Quella (s)volta che: serbatoi troppo...espansivi

Quella (s)volta che: serbatoi troppo...espansivi

Serbatoio illegale: lo stop di Bolliger durante la 24 Ore di Le Mans ha ricordato un episodio legato al TT

Una faticaccia di 24 ore, a cui vanno sommati i giorni, anzi le settimane di test, gli interventi sulla moto e la gestione del team. Non vorremmo essere nei panni del tedesco Jan Buhn, dello svedese Jesper Pellijeff e del ceco Ondrej Jezek, piloti del Team Bolliger Switzerland #8 che ha concluso l’ultima edizione della 24 Ore di Le Mans in quarta posizione. Ma soprattutto in quelli di Kevin Bolliger, che in inverno ha rilevato dal padre Hanspeter la gestione. Poche ore dopo la conclusione della gara transalpina il team svizzero è stato squalificato per la non conformità del serbatoio della Kawasaki ZX10R. Al 4° posto è così salito il National Motos mentre la formazione italiana No Limits Motor Team è balzata al 6°.
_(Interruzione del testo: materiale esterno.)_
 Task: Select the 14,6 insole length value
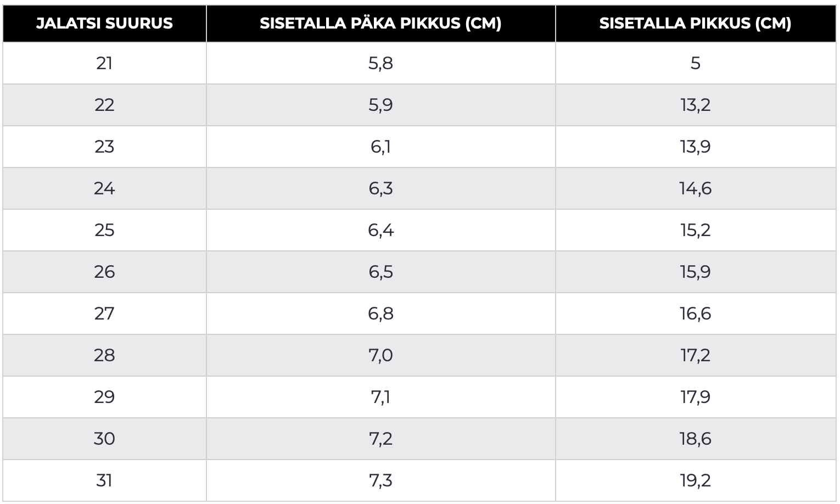pyautogui.click(x=695, y=189)
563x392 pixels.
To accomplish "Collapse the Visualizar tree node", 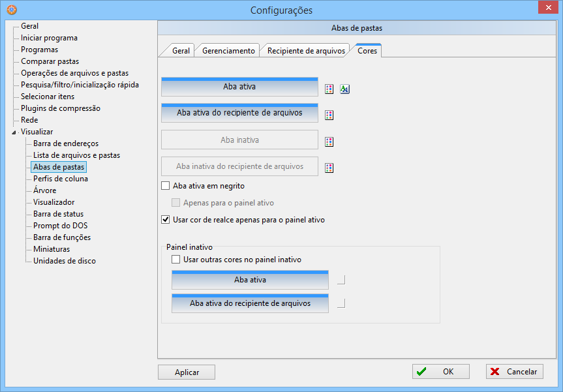I will click(14, 132).
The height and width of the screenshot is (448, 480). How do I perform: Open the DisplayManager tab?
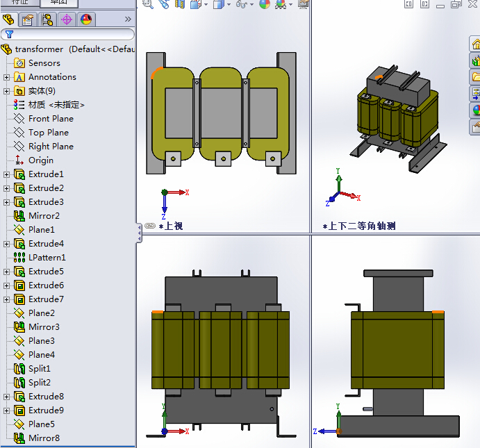pos(85,19)
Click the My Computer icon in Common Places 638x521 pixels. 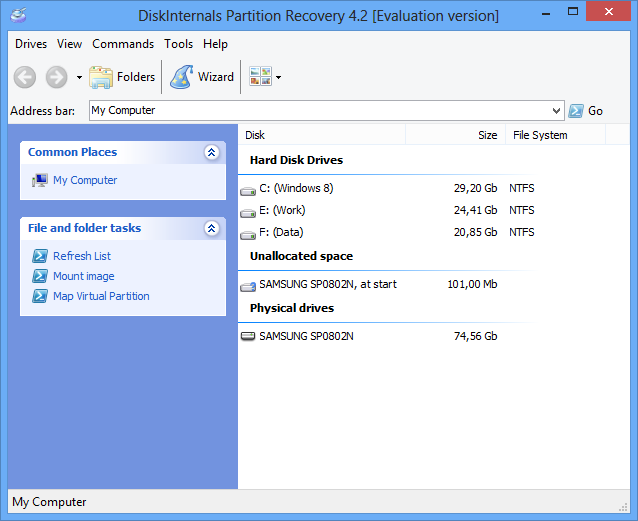(40, 180)
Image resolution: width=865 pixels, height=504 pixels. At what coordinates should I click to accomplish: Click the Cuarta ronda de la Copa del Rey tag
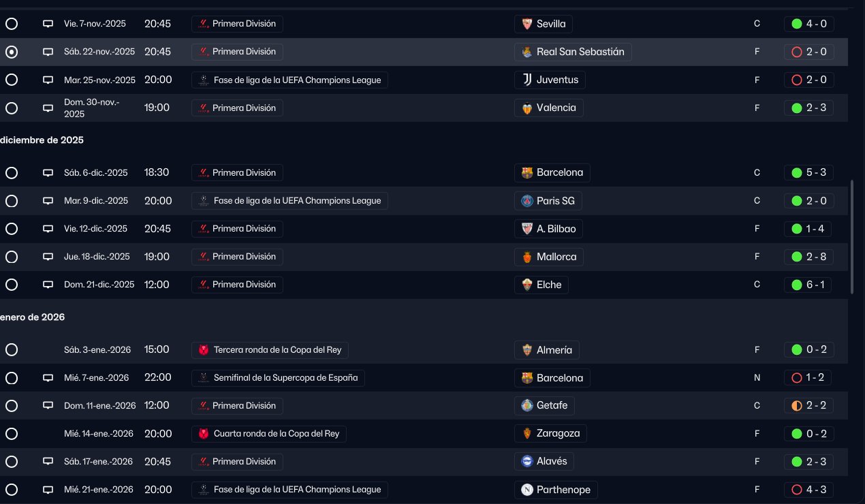tap(276, 434)
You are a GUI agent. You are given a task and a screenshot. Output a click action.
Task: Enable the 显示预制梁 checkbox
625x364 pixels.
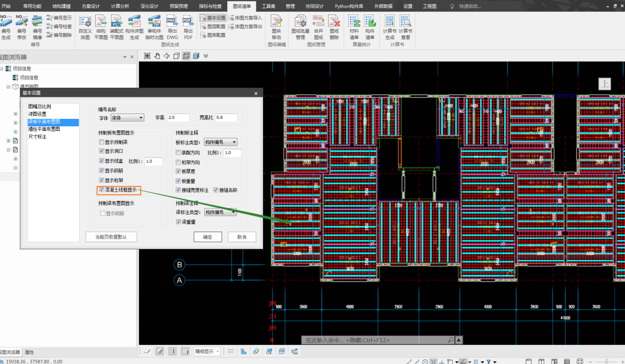coord(102,142)
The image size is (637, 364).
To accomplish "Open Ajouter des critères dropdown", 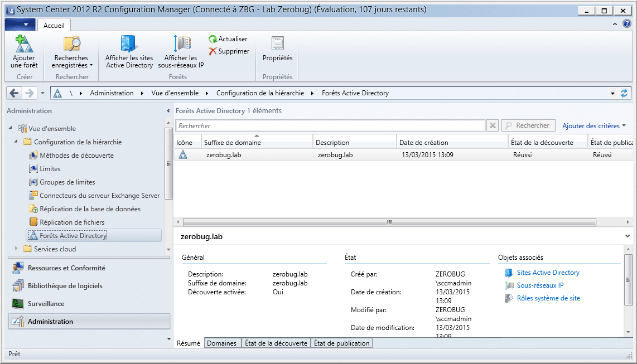I will (593, 126).
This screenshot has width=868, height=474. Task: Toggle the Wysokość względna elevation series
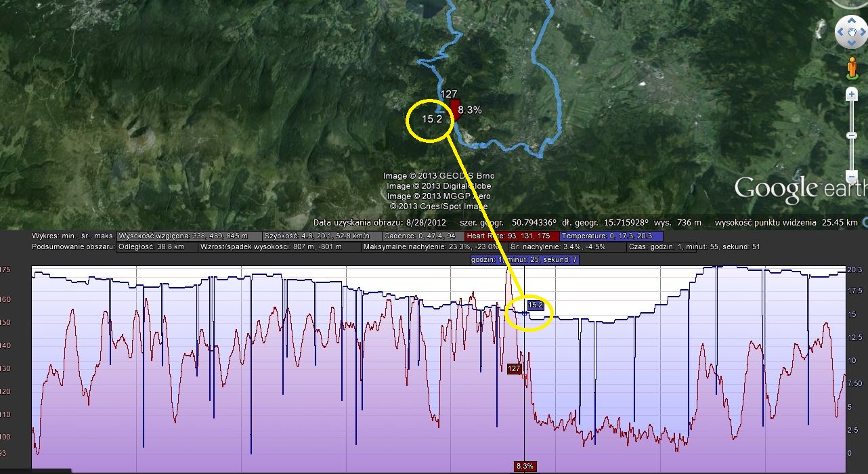coord(188,236)
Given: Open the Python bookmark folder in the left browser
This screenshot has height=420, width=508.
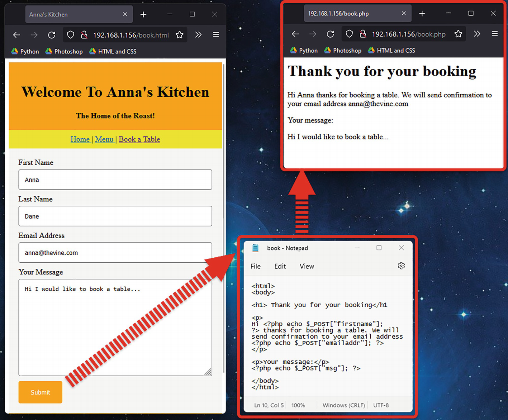Looking at the screenshot, I should click(x=25, y=52).
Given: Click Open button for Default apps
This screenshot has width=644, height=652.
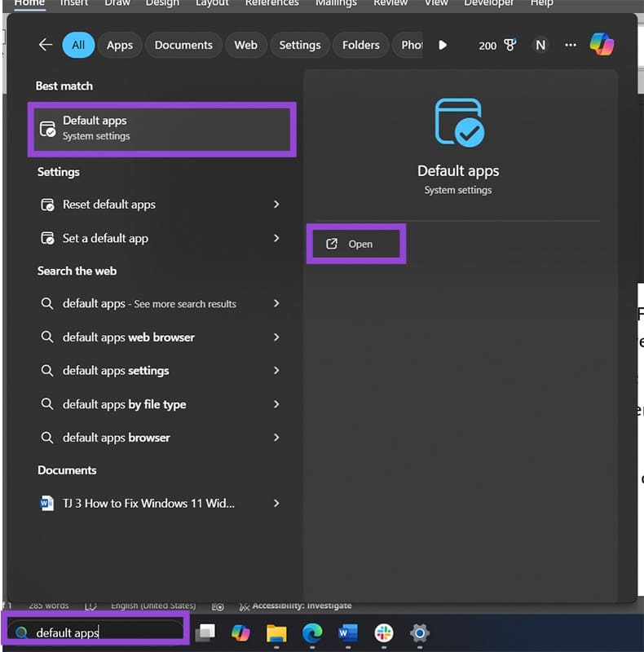Looking at the screenshot, I should coord(355,245).
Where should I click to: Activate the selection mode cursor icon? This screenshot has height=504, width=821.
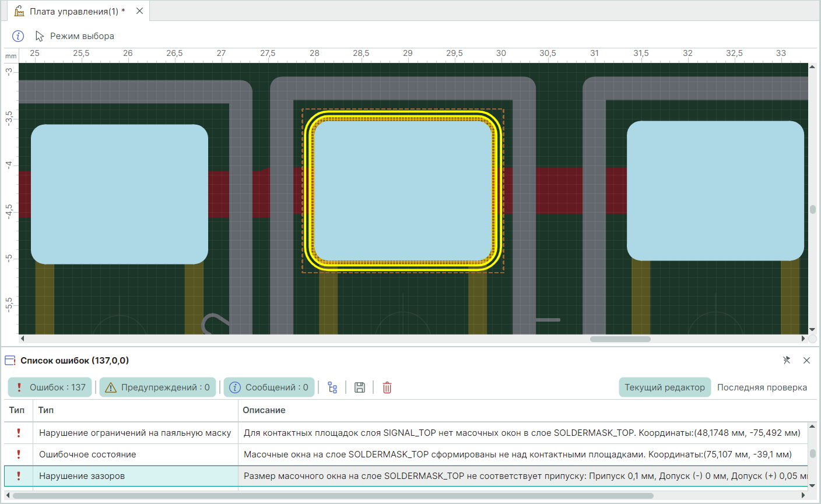pyautogui.click(x=40, y=36)
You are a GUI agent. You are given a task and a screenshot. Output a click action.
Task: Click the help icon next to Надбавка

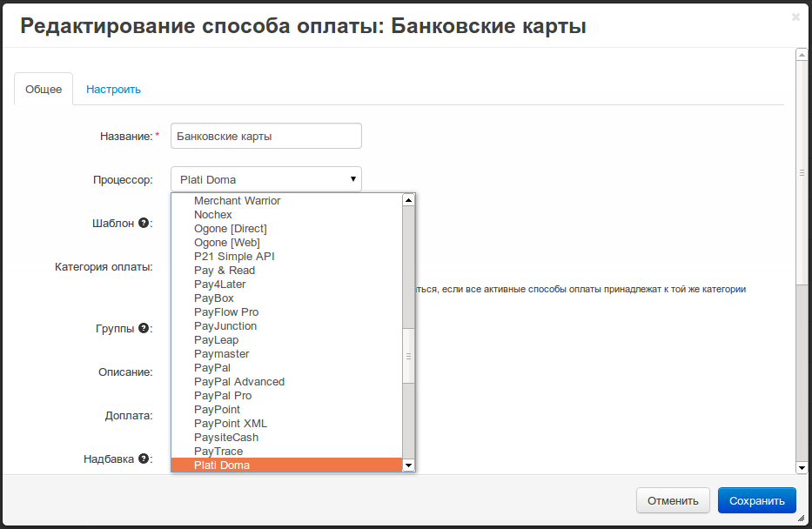coord(144,458)
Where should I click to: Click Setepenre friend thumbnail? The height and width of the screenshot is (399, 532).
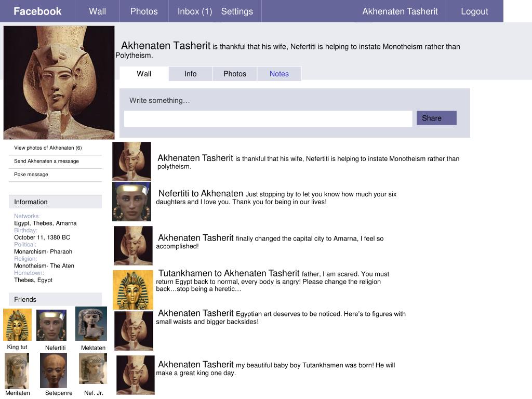[x=54, y=370]
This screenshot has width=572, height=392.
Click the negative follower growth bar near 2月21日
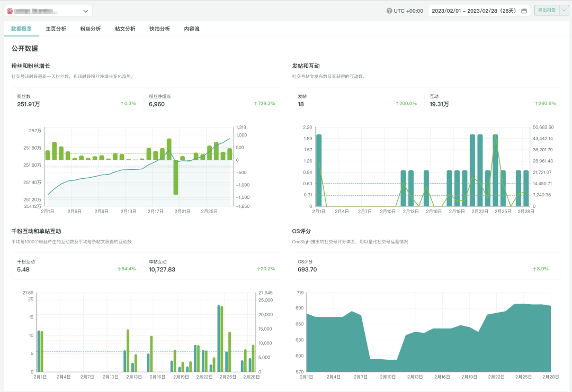pos(175,177)
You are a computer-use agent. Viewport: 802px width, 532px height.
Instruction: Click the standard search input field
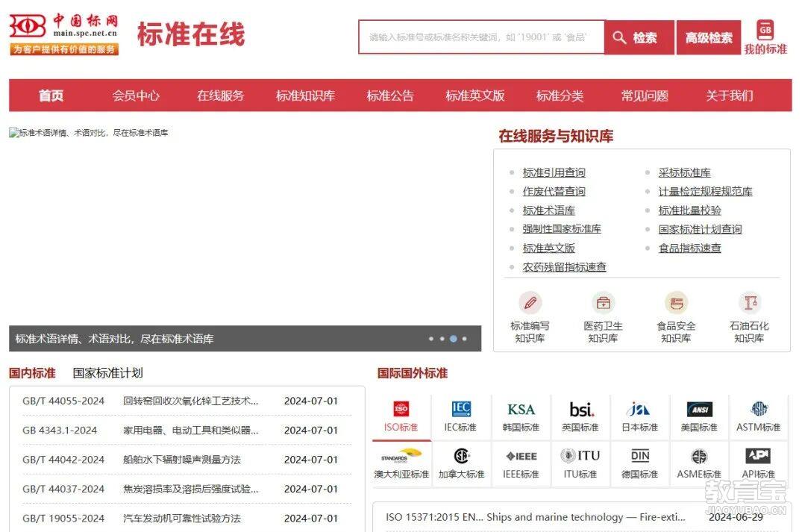[x=481, y=37]
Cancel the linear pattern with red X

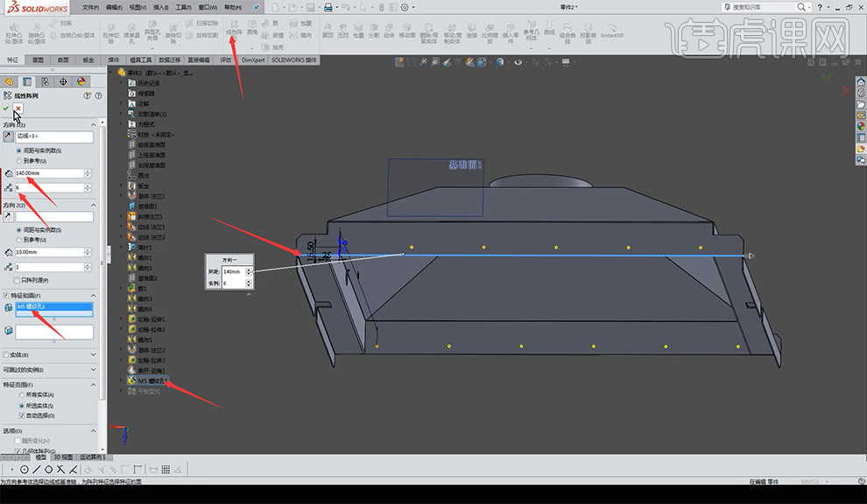tap(18, 108)
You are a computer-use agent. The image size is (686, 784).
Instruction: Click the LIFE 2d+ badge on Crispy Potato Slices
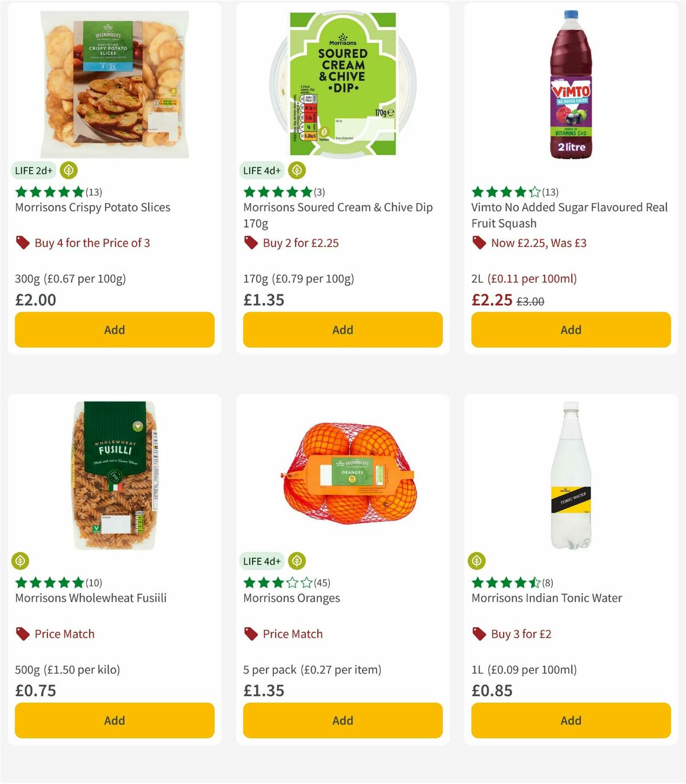[x=33, y=170]
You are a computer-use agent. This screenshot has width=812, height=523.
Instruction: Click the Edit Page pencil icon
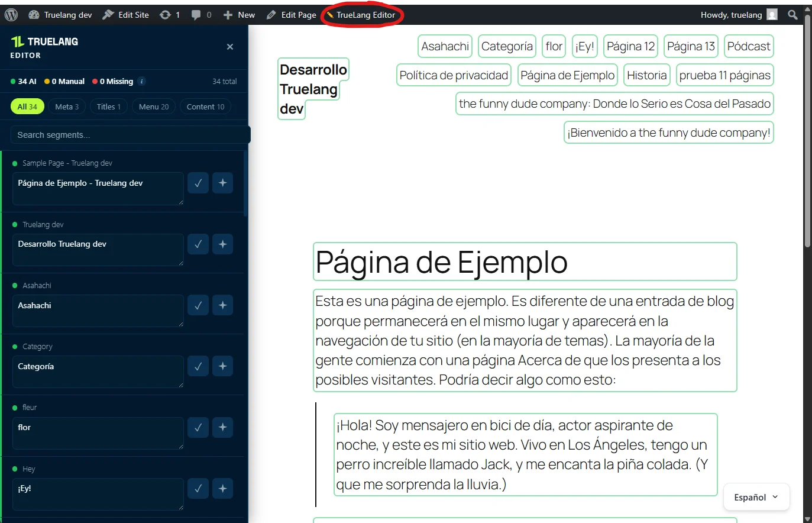click(271, 14)
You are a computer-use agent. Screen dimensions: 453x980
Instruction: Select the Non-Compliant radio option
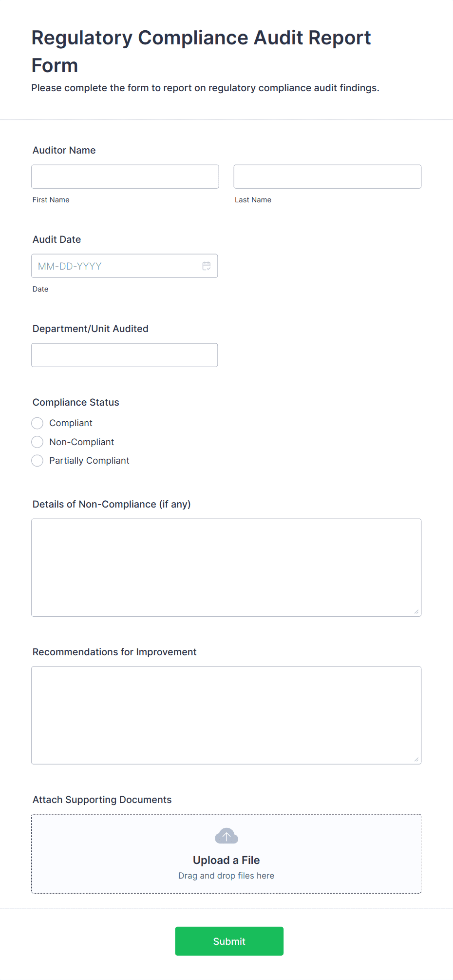[38, 442]
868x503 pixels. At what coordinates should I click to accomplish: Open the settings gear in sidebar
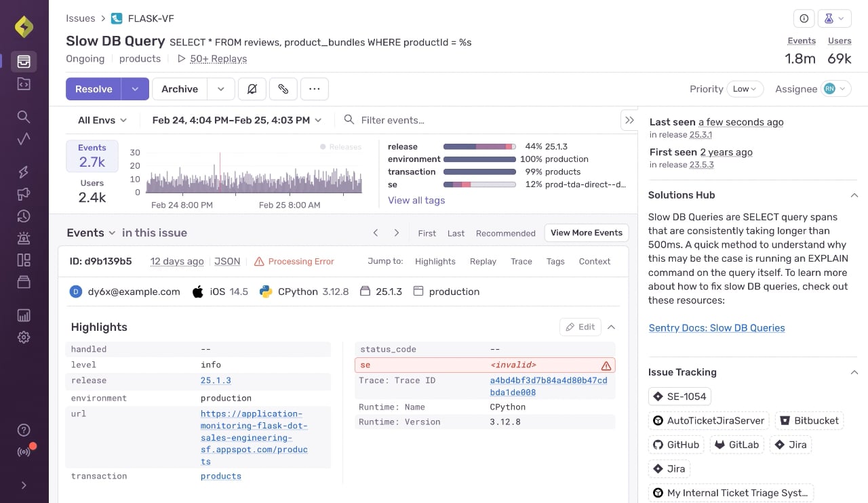click(24, 338)
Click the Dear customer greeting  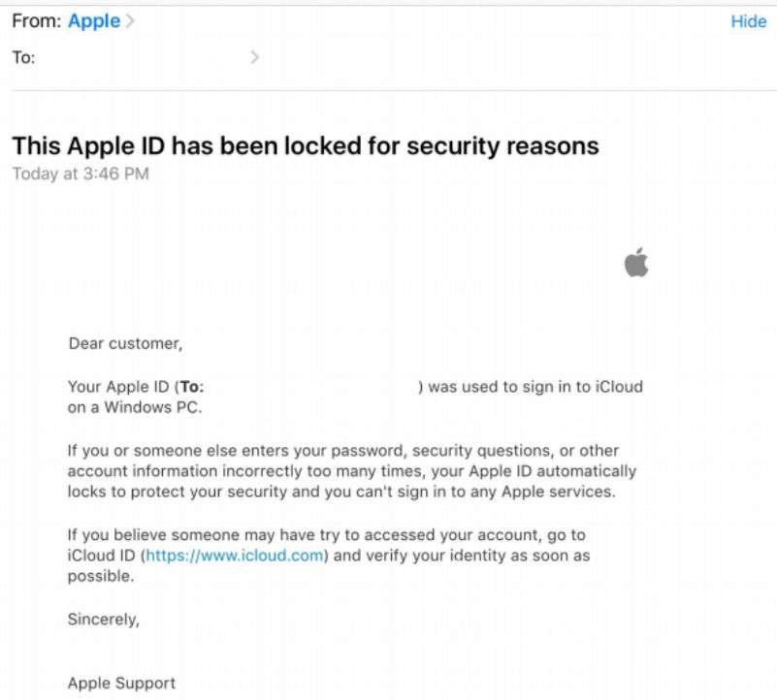[125, 343]
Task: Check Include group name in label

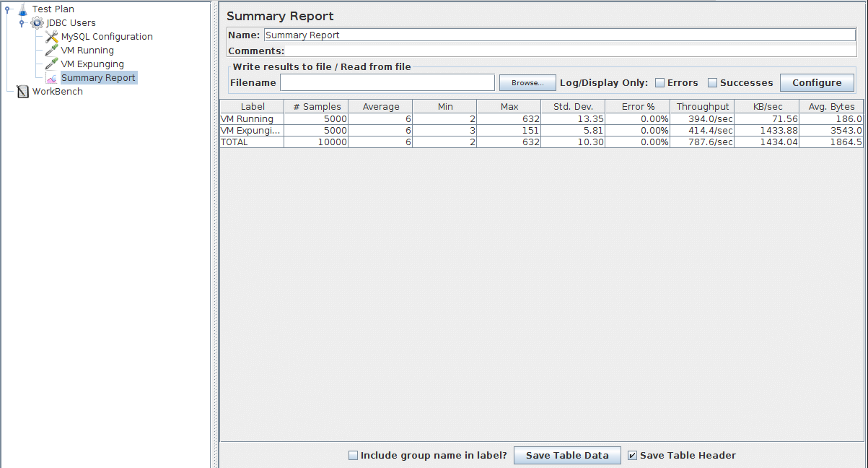Action: pyautogui.click(x=353, y=456)

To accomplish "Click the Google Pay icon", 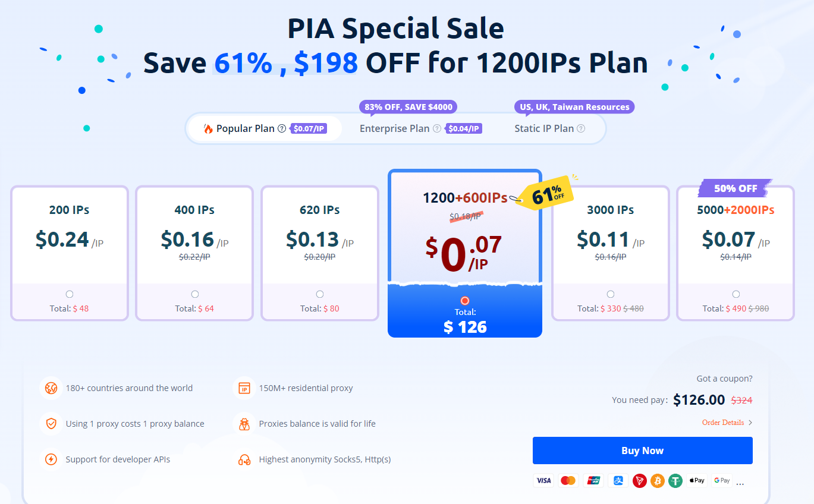I will [722, 480].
La stagione del Team Bolliger non era iniziata nel migliore dei modi perché a maggio il tedesco Nigel Walraven, il suo pilota più esperto, è caduto violentemente nei test di Hockenheim rimediando un infortunio alla spalla. Al suo posto a Le Mans avrebbe dovuto correre Marcel Brenner, impegnato però nel secondo round dell’IDM, il campionato tedesco, a Most, in Repubblica Ceca (per lui un 3° posto in Gara 1 e un ritiro in Gara 2). Il Team Bolliger ha così ingaggiato Jezek che in qualifica si è dimostrato più lento di un secondo di Buhn e di mezzo secondo di Pellijeff. Ciò nonostante hanno completato 831 tornate, chiudendo quarti a 24 giri dallo Yoshimura SERT Motul. Venticinque i pit stop effettuati dal team svizzero, così come quelli del BMW Motorrad World Endurance Team giunto terzo. Meno soste hanno effettuato soltanto i vincitori, il No Limits e il team ufficiale Honda, anche se questi ultimi due hanno perso per le soste oltre un’ora.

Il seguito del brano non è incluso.